*** Opening of DATA ***

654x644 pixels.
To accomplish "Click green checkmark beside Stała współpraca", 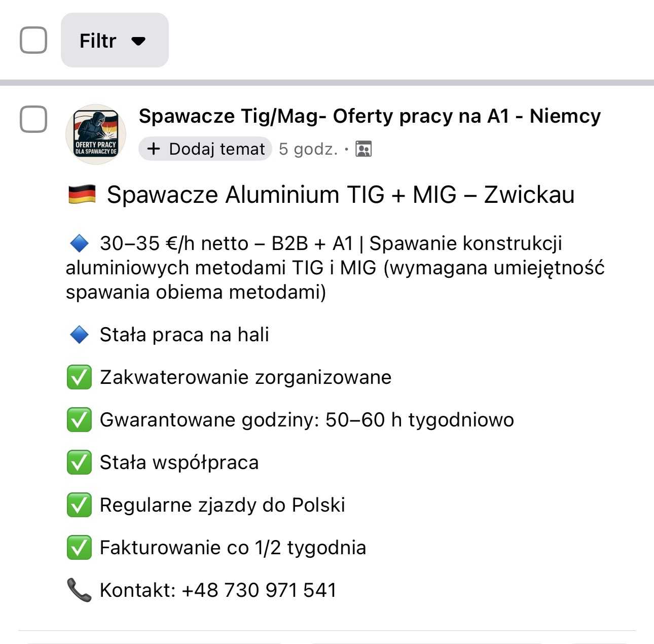I will (79, 462).
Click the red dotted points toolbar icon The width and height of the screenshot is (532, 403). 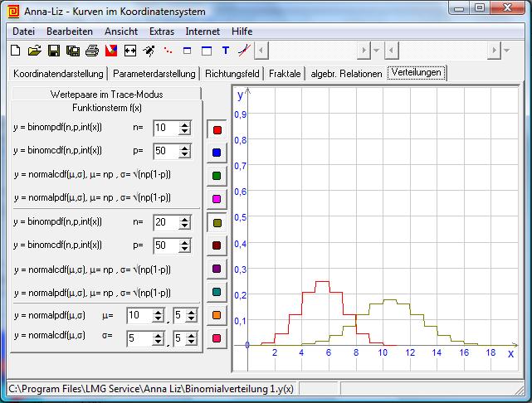click(x=168, y=51)
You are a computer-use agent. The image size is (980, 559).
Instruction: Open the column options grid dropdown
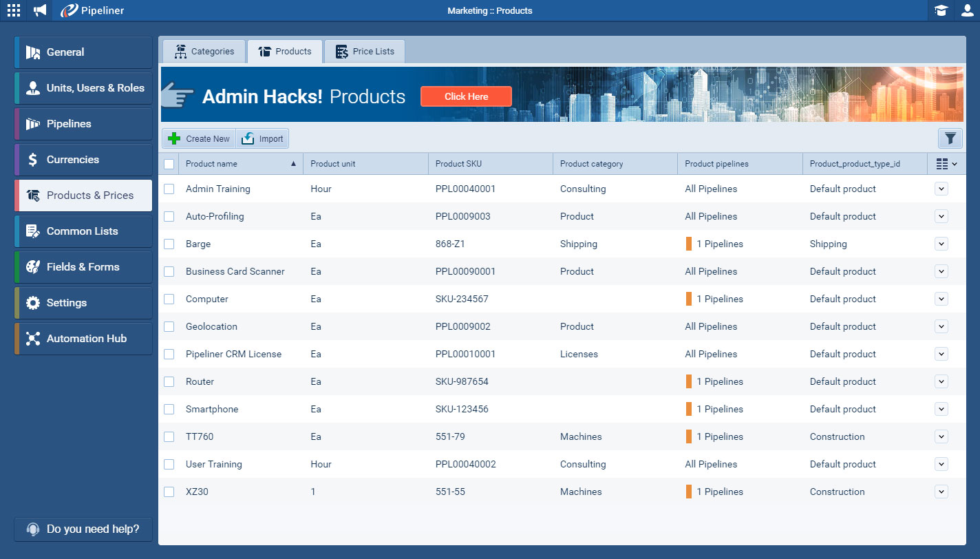pos(946,163)
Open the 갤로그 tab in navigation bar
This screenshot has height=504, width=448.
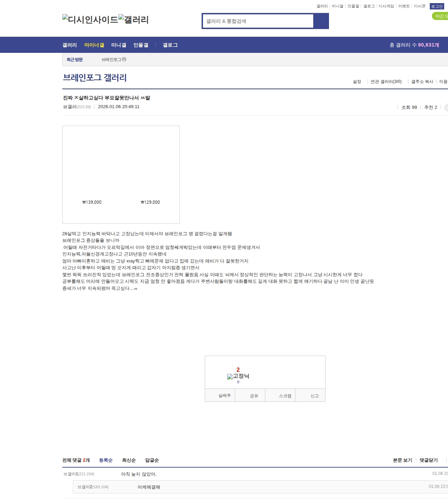pos(170,45)
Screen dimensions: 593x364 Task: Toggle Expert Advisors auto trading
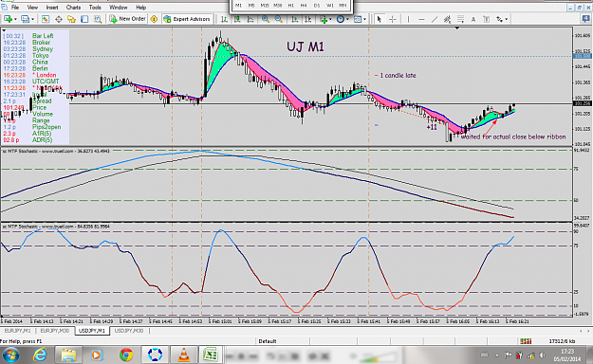coord(187,19)
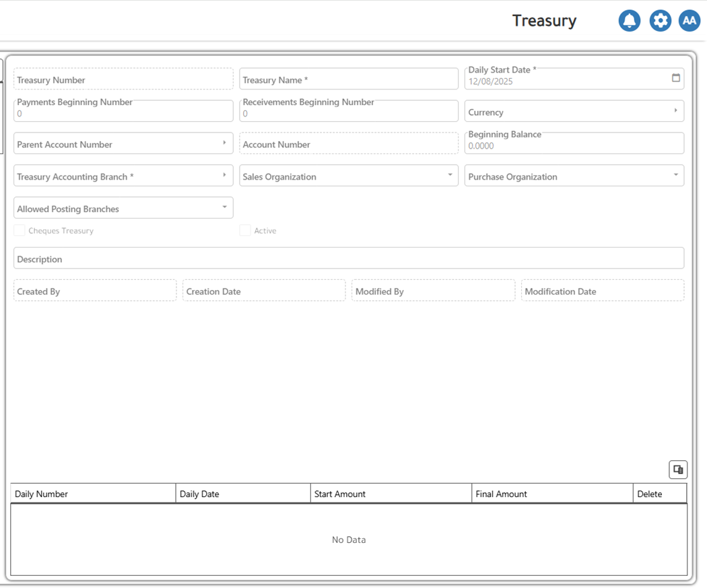
Task: Check the Cheques Treasury checkbox
Action: coord(20,231)
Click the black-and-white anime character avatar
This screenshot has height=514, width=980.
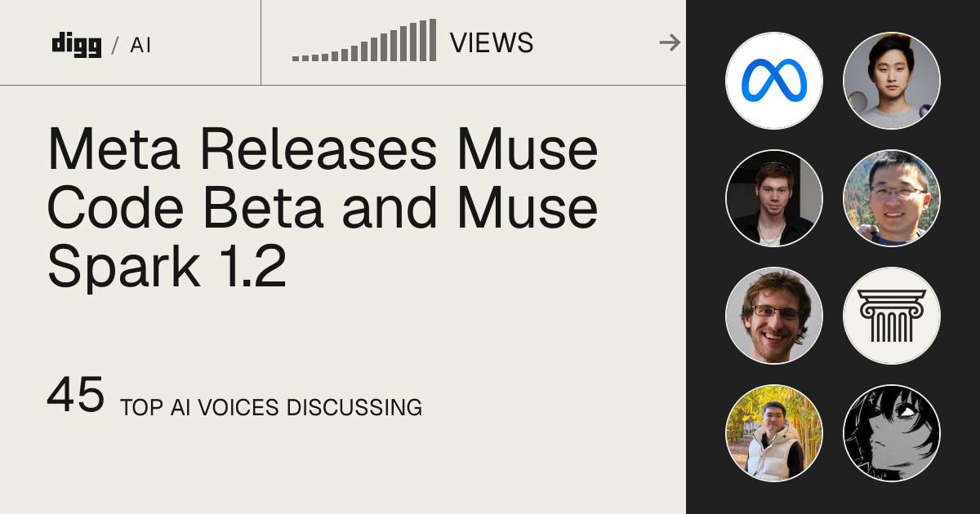click(892, 433)
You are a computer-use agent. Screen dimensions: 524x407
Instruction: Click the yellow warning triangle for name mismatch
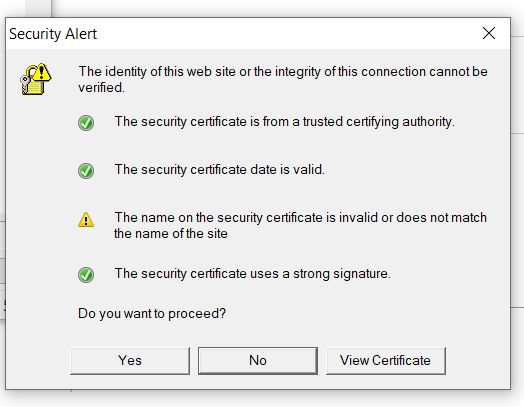click(86, 220)
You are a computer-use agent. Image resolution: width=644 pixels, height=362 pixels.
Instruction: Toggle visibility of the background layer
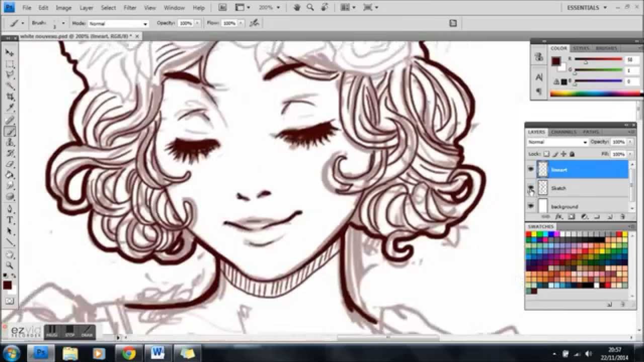click(531, 206)
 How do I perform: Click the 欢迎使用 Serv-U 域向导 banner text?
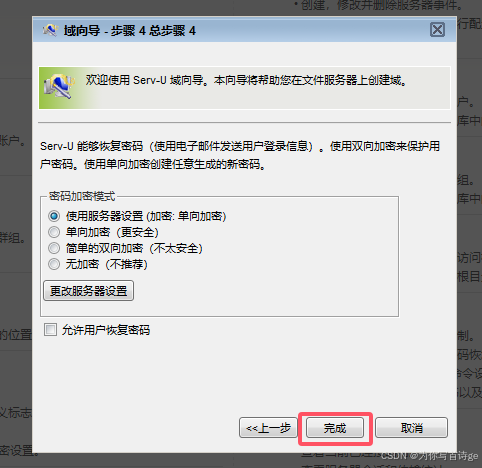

*** Close of DATA ***

* WHAT TO WORK ON:
Count how many lines in the data above hold the string "pixels", and give the number with no other words.

* WRITTEN SOLUTION:
2